Safety of falciparum malaria diagnostic strategy based on rapid diagnostic tests in returning travellers and migrants: a retrospective study.

BACKGROUND: Rapid diagnostic tests for malaria (RDTs) allow accurate diagnosis and prompt treatment. Validation of their usefulness in travellers with fever was needed. The safety of a strategy to diagnose falciparum malaria based on RDT followed by immediate or delayed microscopy reading at first attendance was evaluated in one referral hospital in Switzerland. METHODS: A retrospective study was conducted in the outpatient clinic and emergency ward of University Hospital, covering a period of eight years (1999-2007). The study was conducted in the outpatient clinic and emergency ward of University Hospital. All adults suspected of malaria with a diagnostic test performed were included. RDT and microscopy as immediate tests were performed during working hours, and RDT as immediate test and delayed microscopy reading out of laboratory working hours. The main outcome measure was occurrence of specific complications in RDT negative and RDT positive adults.

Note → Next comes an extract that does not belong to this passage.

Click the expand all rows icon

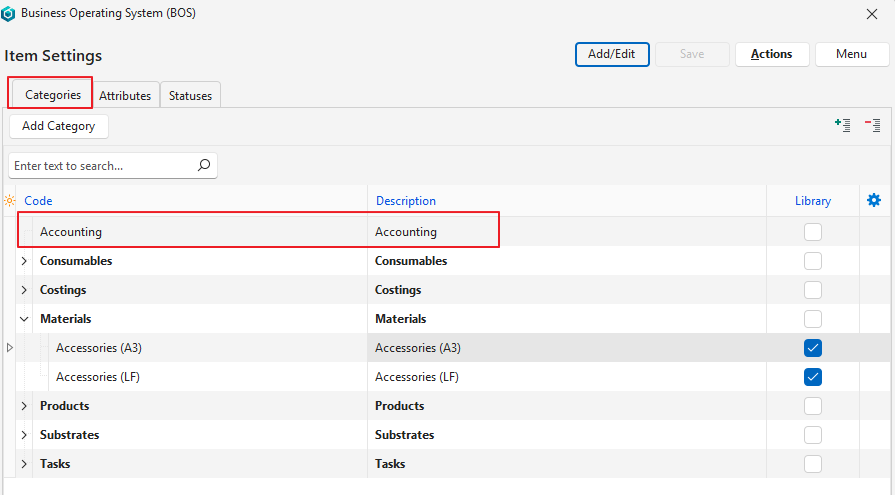coord(843,125)
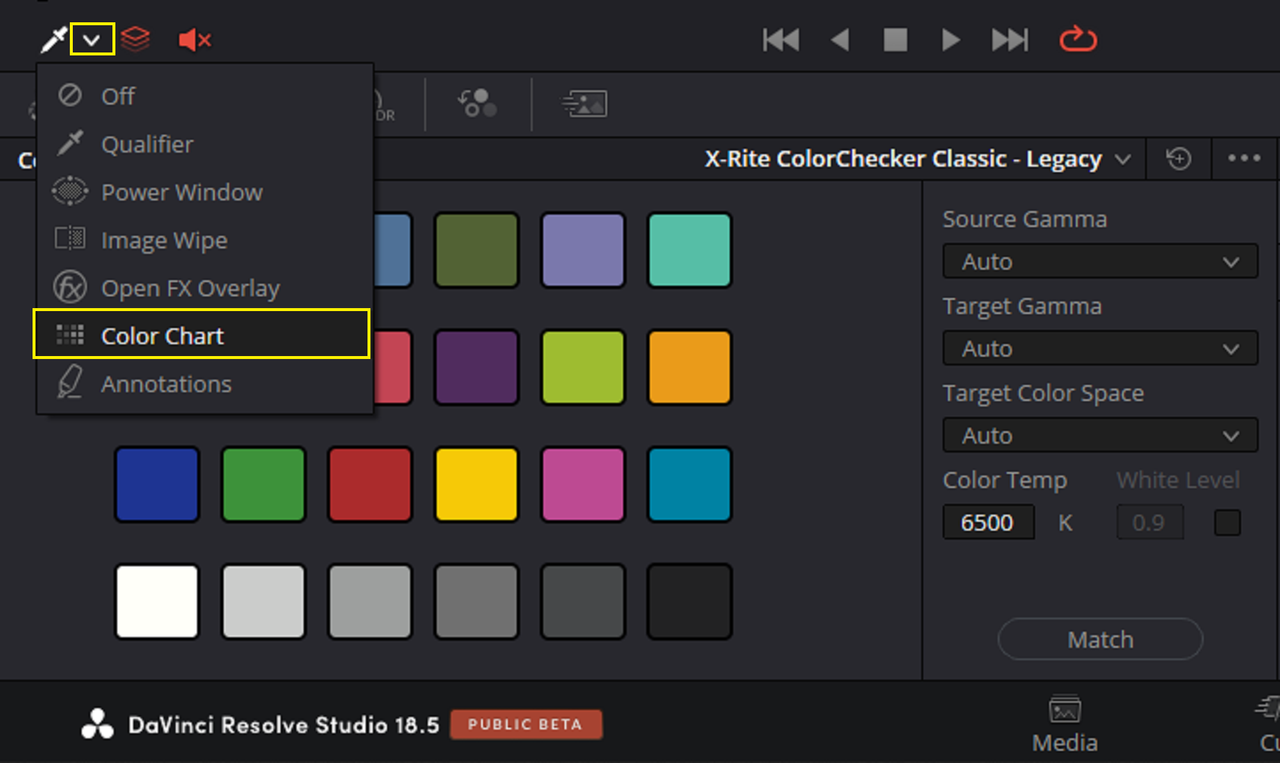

RESULTS: 2,139 patients were recruited. 1987 had both initial RDT and blood smear (BS) result negative. Among those, 2/1987 (0.1%) developed uncomplicated malaria with both RDT and BS positive on day 1 and day 6 respectively. Among the 152 patients initially malaria positive, 137 had both RDT and BS positive, four only BS positive and five only RDT positive (PCR confirmed) (six had only one test performed). None of the four initially RDT negative/BS positive and none of the five initially BS negative/RDT positive developed severe malaria while 6/137 of both RDT and BS positive did so. The use of RDT allowed a reduction of a median of 2.1 hours to get a first malaria test result. CONCLUSIONS: A malaria diagnostic strategy based on RDTs and a delayed BS is safe in non-immune populations, and shortens the time to first malaria test result.